*What the exercise asks:*
Your copy should repeat the data that follows exactly and contain no image.

(Data excerpts)

------------------------------------

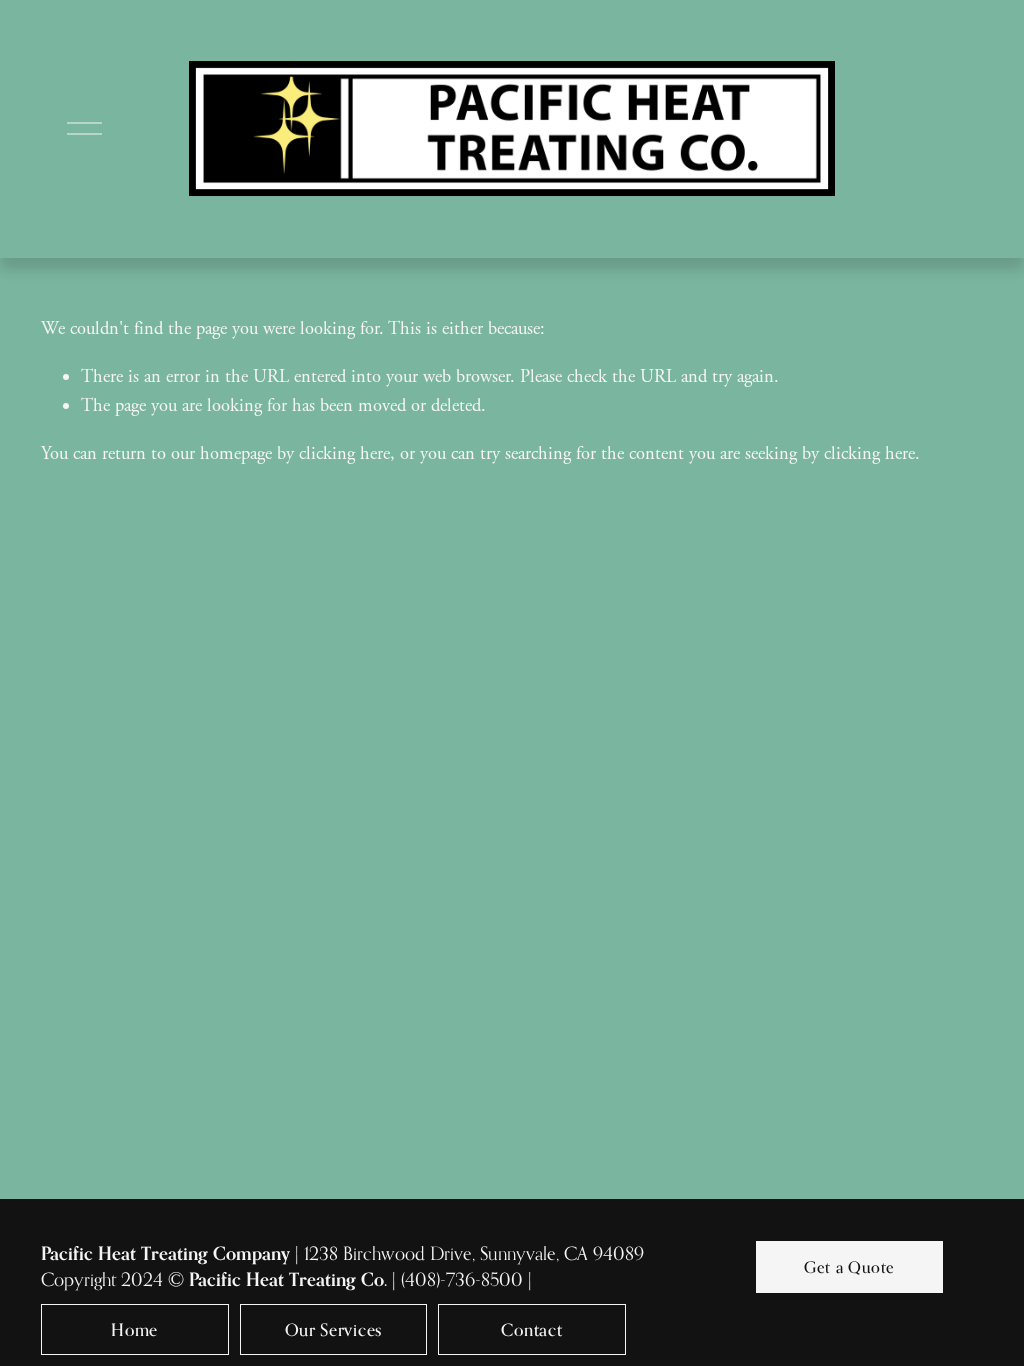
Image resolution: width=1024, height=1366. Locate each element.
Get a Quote (849, 1267)
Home (134, 1329)
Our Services (333, 1329)
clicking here (344, 454)
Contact (531, 1329)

------------------------------------

*Result of the exercise:*
Image resolution: width=1024, height=1366. Locate each element.
Get a Quote (849, 1267)
Home (134, 1329)
Our Services (333, 1329)
clicking here (344, 454)
Contact (531, 1329)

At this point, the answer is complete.